Abstract

Introduction The optimal endovascular approach for wide‐neck intracranial aneurysms (IAs) during the acute phase of bleeding remains uncertain, and the use of stent‐assisted coiling or flow diversion is controversial due to antiplatelet therapy requirements and potential risks (1, 2). Various techniques have been developed to address these challenges, including balloon‐assisted coiling (BAC) and intrasaccular flow‐disruption. The Woven EndoBridge (WEB) is a flow disrupter that has gained popularity in treating ruptured IAs due to its effectiveness in occluding aneurysms with minimal rebleeding (3, 4). The aim of this study is to provide outcome comparisons between WEB and BAC in a specific cohort of patients with ruptured wide‐necked IAs. Methods In this international cohort study, we included consecutive patients treated for ruptured wide‐neck IAs with either WEB or BAC at three neurovascular centers. The primary effectiveness outcome was complete aneurysm occlusion at the final imaging follow‐up using the Raymond‐Roy (RR) occlusion classification.
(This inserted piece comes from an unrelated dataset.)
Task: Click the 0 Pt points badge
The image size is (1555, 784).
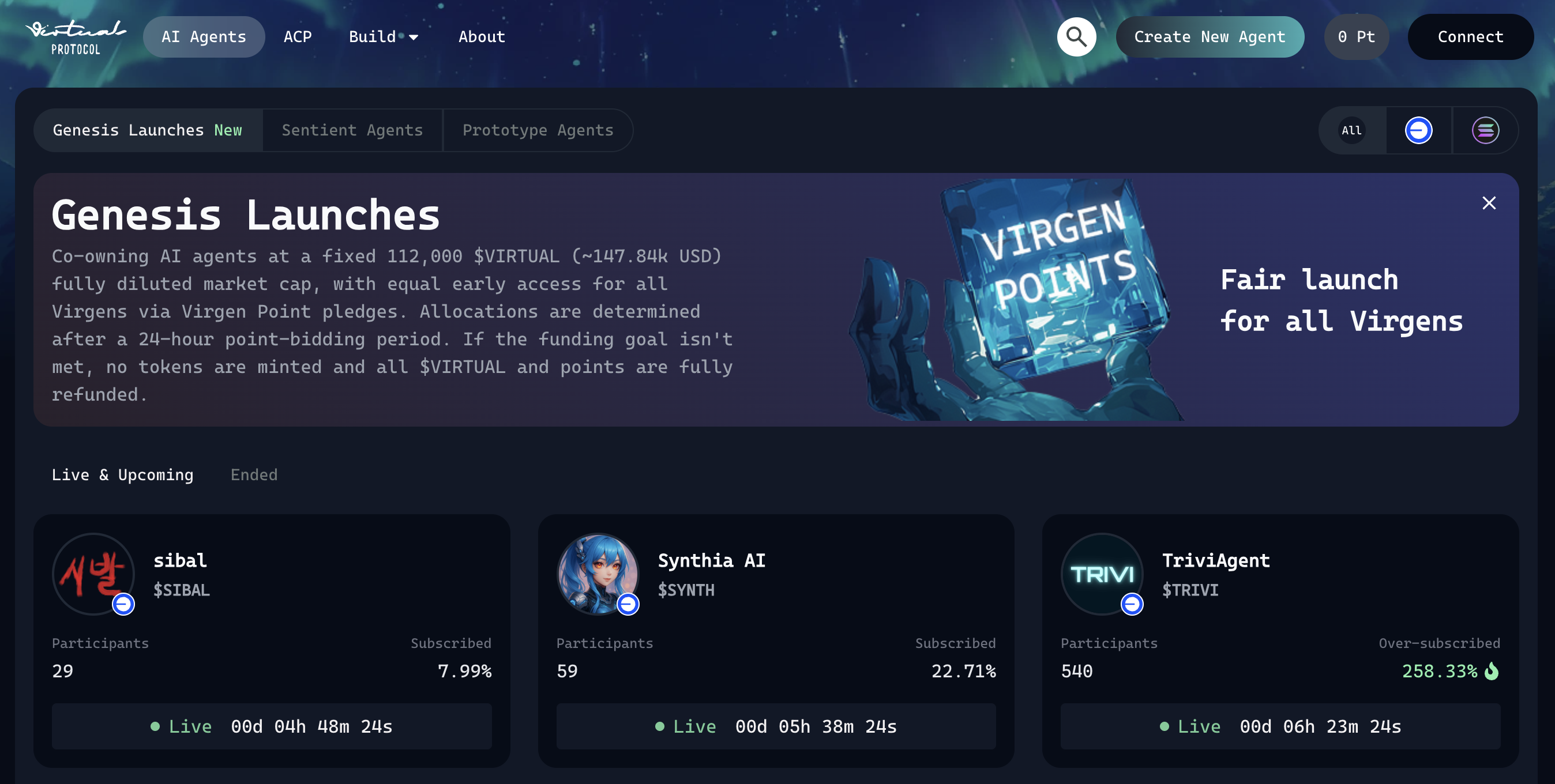Action: pos(1357,37)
Secondary outcomes included favorable functional outcome and periprocedural hemorrhagic/ischemia‐related complications. Comparisons were performed using multivariable logistic and ordinal regressions. Results One hundred four patients treated with WEB and 107 patients treated with BAC were included. The mean length of imaging follow‐up was 17.5 (± 17.6) months in the WEB group and 11.8 (± 10.3) months in the BAC group (p = 0.142). Of the patients, 60.5% in the WEB group and 53% in the BAC group achieved complete occlusion, with no significant difference between the two groups after adjusting for covariates (adjusted OR [aOR] = 1.02; 95% CI 0.46 – 2.25; p = 0.964). The odds of favorable functional outcome did not significantly differ between the WEB (74.8%) and BAC groups (77.4%, aOR = 1.45; 95% CI 0.65 – 3.24; p = 0.368). Procedure‐related complications were similar in both groups (WEB: 9.6%, BAC: 10.3%, p = 0.872). There was no statistically significant difference observed in the rates of ischemic events (WEB: 6.7% vs. BAC: 2.8%, p = 0.180) and hemorrhagic events (WEB: 3.8% vs. BAC: 7.5%, p = 0.255) between the two groups. Conclusion In conclusion, both WEB and BAC techniques showed similar effectiveness and safety outcomes in treating ruptured wide‐neck IAs. Further research and direct comparative studies are needed to better guide treatment decisions for this patient population.